# Passage shown
**********
Followers of the blog will know that I had an injury last year that was a literal pain in the arse! I developed Proximal Hamstring Tendinopathy (PHT) during marathon training in 2013 which has since resolved with rehab. One question during that time was whether my running gait may have contributed. Recent video gait analysis seems to have answered that question…
A few weeks ago I attended Dr Christian Barton's running biomechanics course in London. It was a great day and included having my gait analysed. If you're a physio, or interested in a more in-depth analysis of running gait and PHT, I've written in detail about it on Christian's blog. The aim of this piece is to translate that info into a non-geek friendly article!
The key factors for running gait in PHT appear to be stride length and the position of the trunk and pelvis. An increase in stride length (usually termerd over striding) is often accompanied by a foot strike that occurs a long way in front of the body (see picture below). This can place more load on the hamstring and its tendon and aggravate symptoms. A forward lean at the trunk can also increase provocative load on the tendon, especially if accompanied by an anterior pelvic tilt (tilting forward).
Everyone's running gait and individual cirmcumstances will differ so it's important to make gait changes based on that individual rather than a one size fits all aproach. However, for many with PHT addressing stride length and trunk position may be helpful.
3 cues are often effective in this;
- Run with shorter, faster steps
- Tighten your glutes
- Run tall, as if being pulled up by a helium balloon on your head!
See how these changes affect your gait, your symptoms and how easy it feels to run.
In my case a shorter, faster steps combined with tightening my glutes reduced my over stride significantly. It felt slightly harder to run that way initially but I think, with practice, it will get easier.
**********
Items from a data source

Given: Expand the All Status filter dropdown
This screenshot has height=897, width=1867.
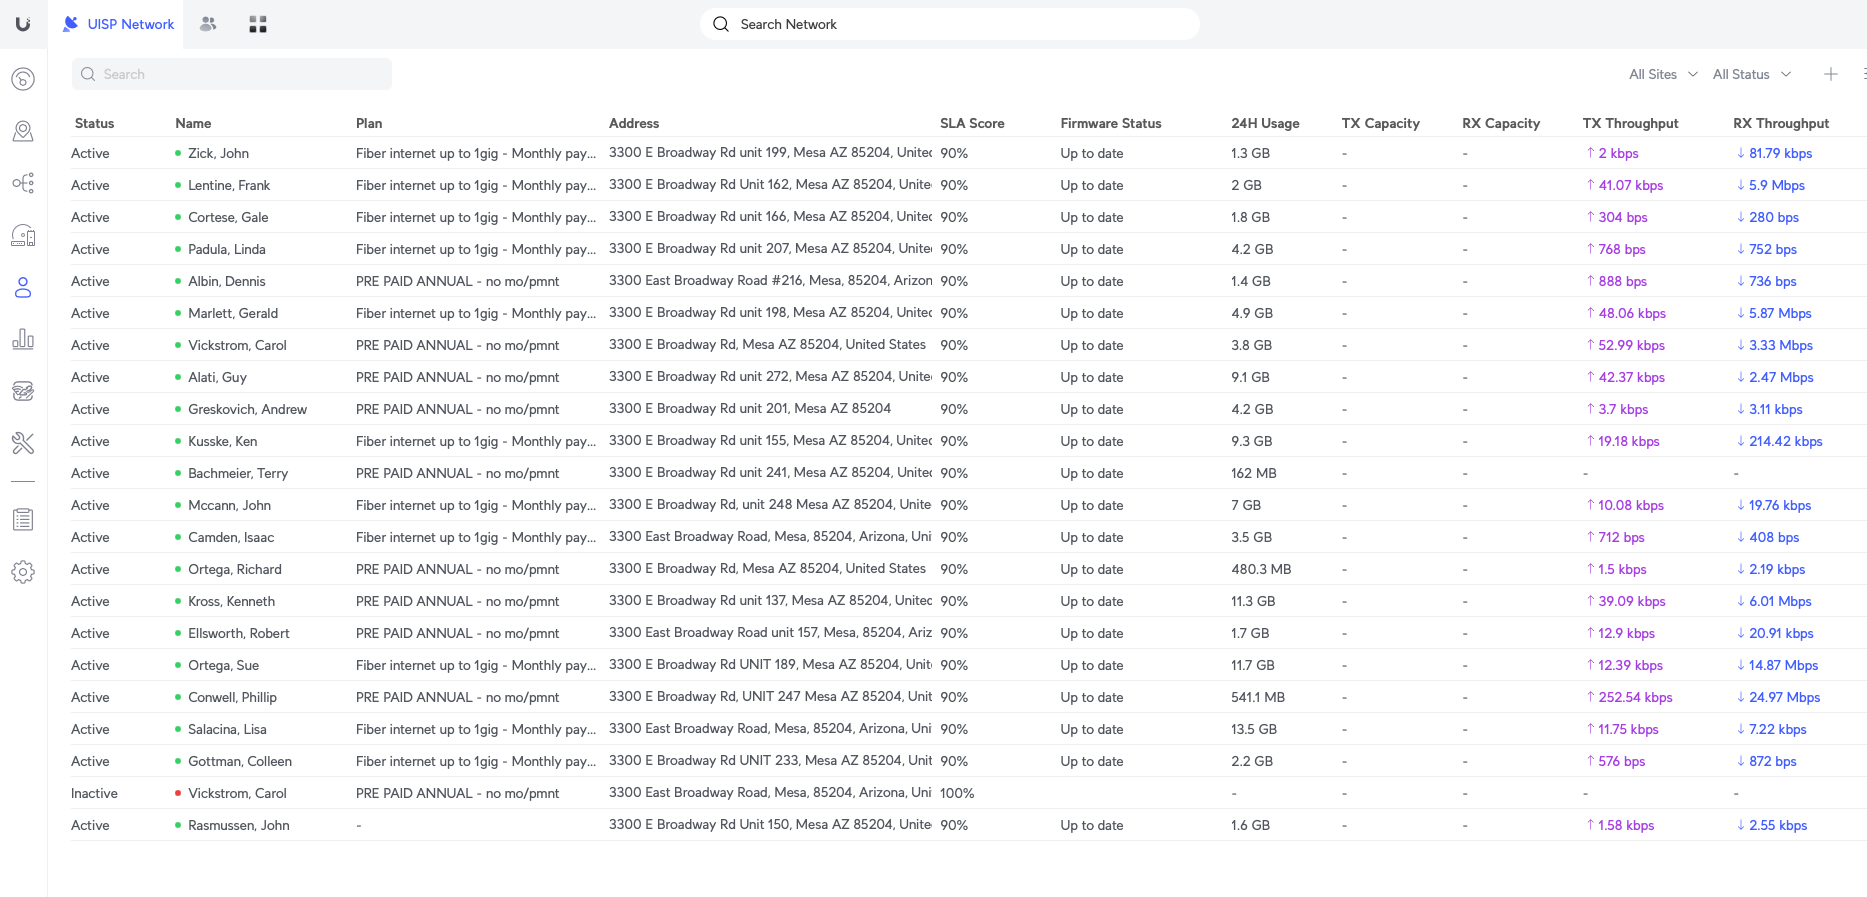Looking at the screenshot, I should coord(1751,74).
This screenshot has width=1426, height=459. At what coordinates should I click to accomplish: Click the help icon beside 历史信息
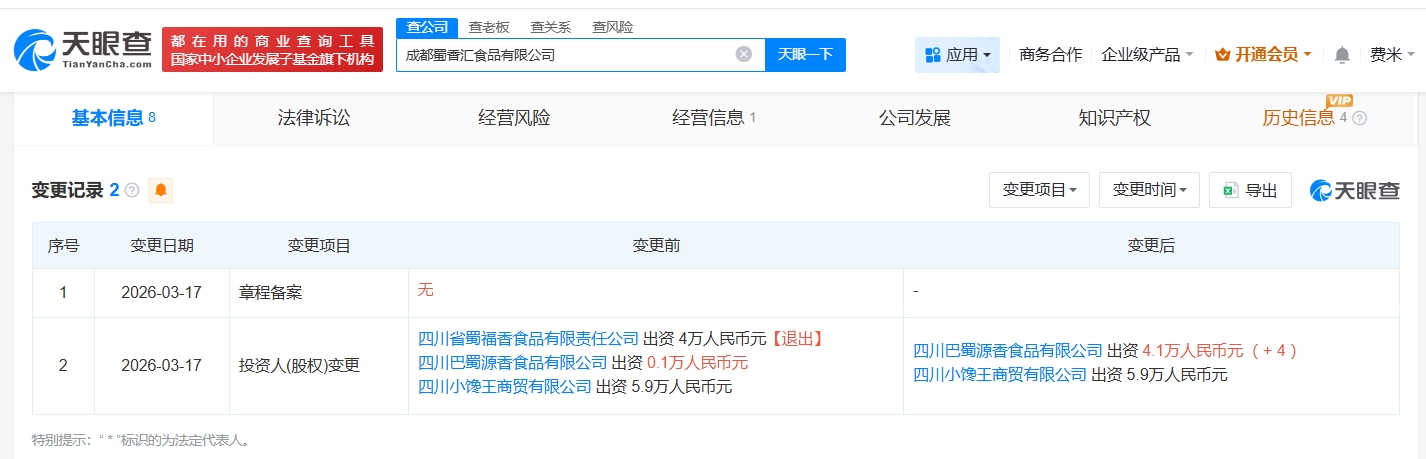pos(1359,118)
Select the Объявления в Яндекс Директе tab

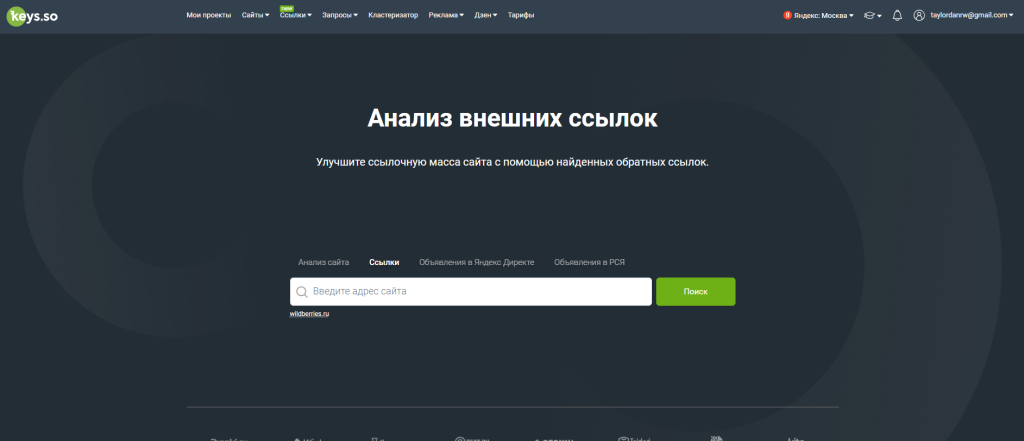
**********
# Instructions
[1] In the running gait post, turn the paragraph that begins "The key factors for running gait in PHT" into a short bulleted list that keeps its main facts.
[2] According to the running gait post, during what training did the writer develop Proximal Hamstring Tendinopathy?
[3] Carry on the running gait post from its last sentence with the next part.

# Results for the exercise
[1]
- Stride length and the position of the trunk and pelvis seem to be the key running gait factors in PHT.
- A longer stride, often called over striding, usually comes with a foot strike far in front of the body.
- Over striding can put more load on the hamstring and its tendon and make symptoms worse.
- Leaning the trunk forward can also add load to the tendon, especially with the pelvis tilted forward (anterior pelvic tilt).

[2] Marathon training in 2013.

[3]
There are pros and cons of changing your running gait and it can take a lot of effort. A larger stride length can also be associated with increased stress on the knee. I've had patellofemoral pain in the past and so, on balance, I think a slightly shorter stride will be helpful for me. However running injuries, including PHT and knee pain, are often multi-factorial. Deficits in strength, control and flexibility also need to be addressed and will have an impact on gait. Hamstring strength is a key factor in PHT and needs to be addressed with a progressive programme. Also, In my case, I have very tight hip flexors which limit my hip extension and effect my pelvic position. In addition any training errors that may have lead to the injury should be avoided by modifying training – I'll need to gradually build up my hill running which often aggravates PHT.
In conclusion, reducing over stride and forward lean of the trunk may help reduce provocative load on the hamstring tendon. However detailed assessment and individual gait analysis are recommended to provide a comprehensive treatment programme based on your specific needs. Gait retraining is not a one off intervention – you often need multiple sessions with clear feedback to help achieve a comfortable, efficient style.
As ever on RunningPhysio – if in doubt get checked out!